249 F.2d 155 | 5th Cir. | 1957

249 F.2d 155

Edgar W. STOKES, Appellant,
v.
The TRAVELERS INSURANCE COMPANY, Appellee.

No. 16472.

United States Court of Appeals Fifth Circuit.

Nov. 8, 1957, Rehearing Denied Dec. 24, 1957.

Thomas H. Anderson, Anderson & Nadeau, Miami, Fla., for appellant.

James A. Dixon, Jr., Dixon, DeJarnette, Bradford & Williams, Miami, Fla., for appellee.

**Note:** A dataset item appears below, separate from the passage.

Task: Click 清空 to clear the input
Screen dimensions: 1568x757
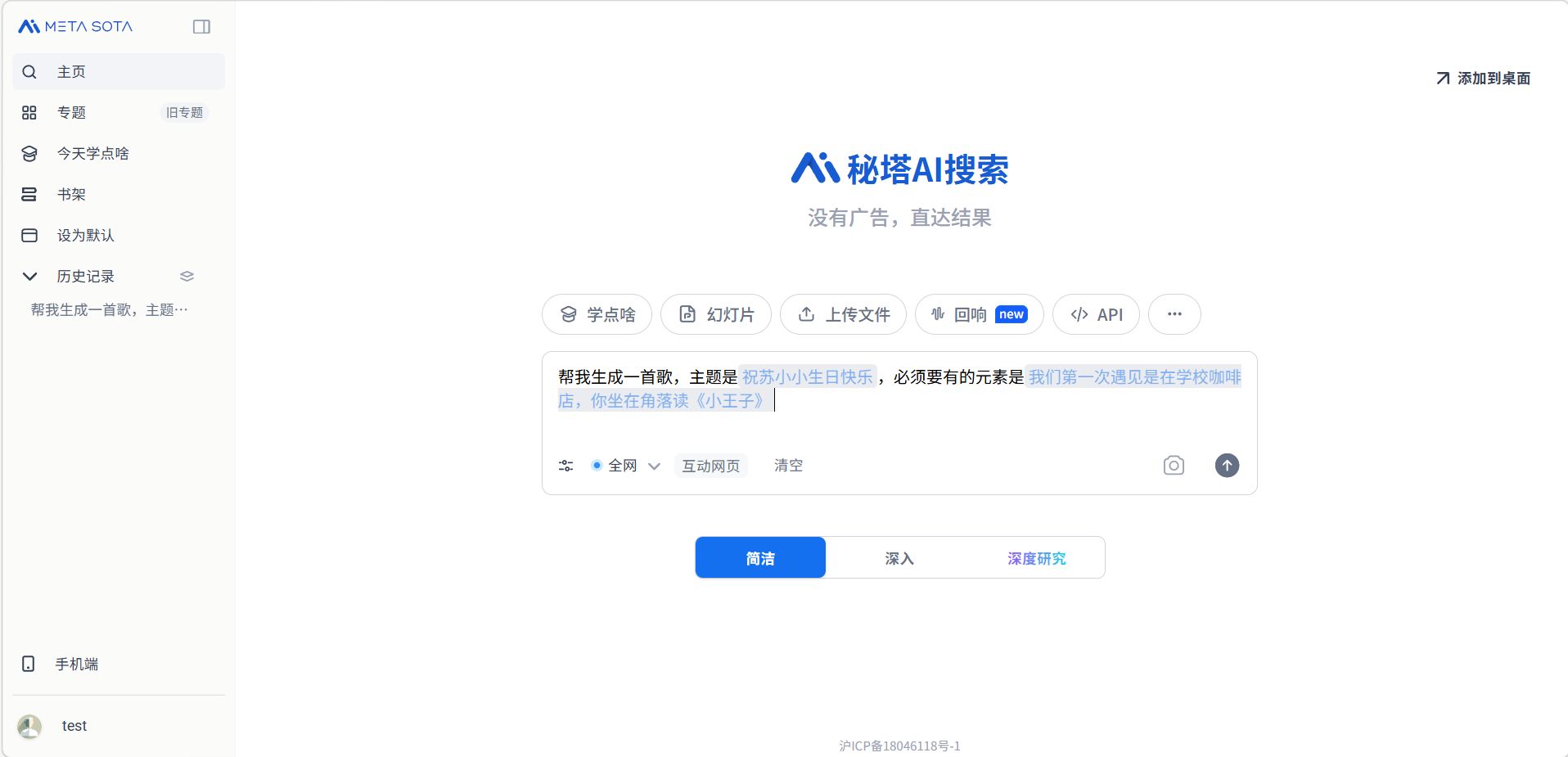Action: [788, 466]
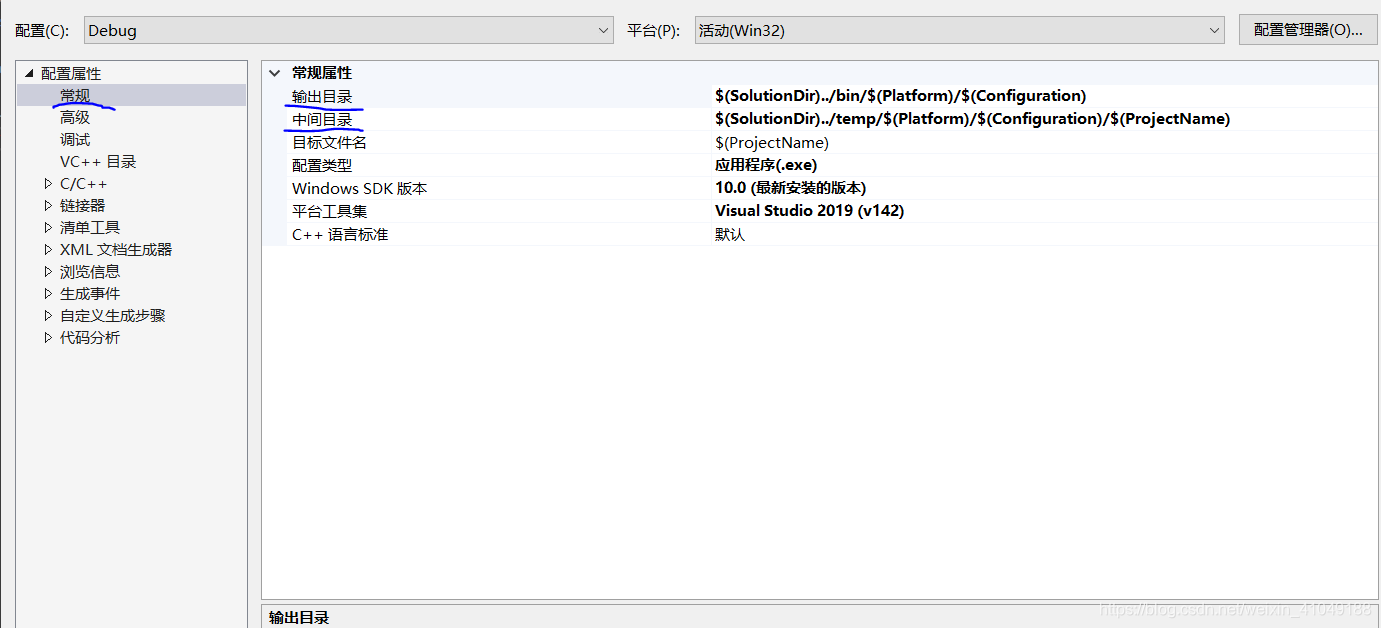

Before HUTCHESON, Chief Judge, and TUTTLE and WISDOM, Circuit Judges.

PER CURIAM.

1

This case is a companion to Stokes v. Continental Assurance Company, 5 Cir., 242 F.2d 893, and to Continental Casualty Company v. Stokes, 5 Cir., 249 F.2d 152. The three cases originate from Stokes's efforts, after an alleged automobile accident on February 26, 1952, to recover benefits under health and disability policies held by him. In Stokes v. Continental Assurance Co., supra, we affirmed a judgment entered upon a jury verdict for the defendant insurance company. In Continental Casualty Company v. Stokes, supra, which was consolidated for trial with the present proceeding, but which has been considered as a separate appeal, we affirmed a judgment in favor of the plaintiff Stokes entered by the trial judge sitting without a jury. In the present case, Stokes appeals from a judgment, similarly entered by the trial judge alone, in favor of the defendant Travelers Insurance Company. The main question is whether the trial judge's findings are supported by the evidence.

2

By stipulation of the parties this case is to be decided on the testimonial evidence in the record in the Continental Casualty case. The requirements of the Travelers policy, however, are different from those upon which recovery depended in the Continental Casualty case. There, as in the Continental Assurance case, the question was whether the insured had become disabled by bodily or accidental injury, or by sickness, and had suffered a loss of business time thereby. The Travelers policy, on the other hand, provides for indemnification '* * * against less resulting directly and independently of all other causes from bodily injuries sustained during the term of this Policy and effected solely through accidental means, subject to the provisions, conditions and limitations contained in this Policy.'

The trial judge found as a fact:

3

'* * * 4. That the defendant, The Travelers Insurance Company, is liable to the plaintiff, Edgar W. Stokes, only if the plaintiff is permanently and totally disabled from injuries brought about solely by the aforesaid automobile accident within the meaning of the provisions of said policy, and that the said defendant is not liable to the plaintiff for disabilities, if any, arising independent of his injuries in the aforesaid accident, or disabilities, if any, which were aggravated by the aforesaid accident.

4

'5. That the disabilities of the plaintiff from September 10, 1952 to the present time, and under which he is laboring at the present time, are conditions which existed prior to the aforesaid automobile accident, and if affected at all by the said accident were merely aggravated, and that his present disabilities were not brought about solely by the said accident within the meaning of the provisions of the defendant's policy of insurance, or, in the case of the plaintiff's claimed heart condition, if any, were unconnected with the aforesaid automobile accident or any other accidental occurrence within the coverage afforded by the aforesaid policy of insurance.'

5

Without, therefore, reaching the question whether the plaintiff was totally and permanently disabled within the meaning of the policy, the trial judge determined that the plaintiff was not entitled to recover under the policy.

6

We are in agreement with the trial court in its interpretation of the policy of insurance as it must be applied to the facts of this case. We have carefully examined the evidence and find that it amply sustains the finding that the plaintiff's disability was not solely due to the automobile accident. It cannot be said that the finding is clearly erroneous (Rule 52(a), Fed.Rules Civ.Proc. 28 U.S.C.A.)

7

The judgment is affirmed.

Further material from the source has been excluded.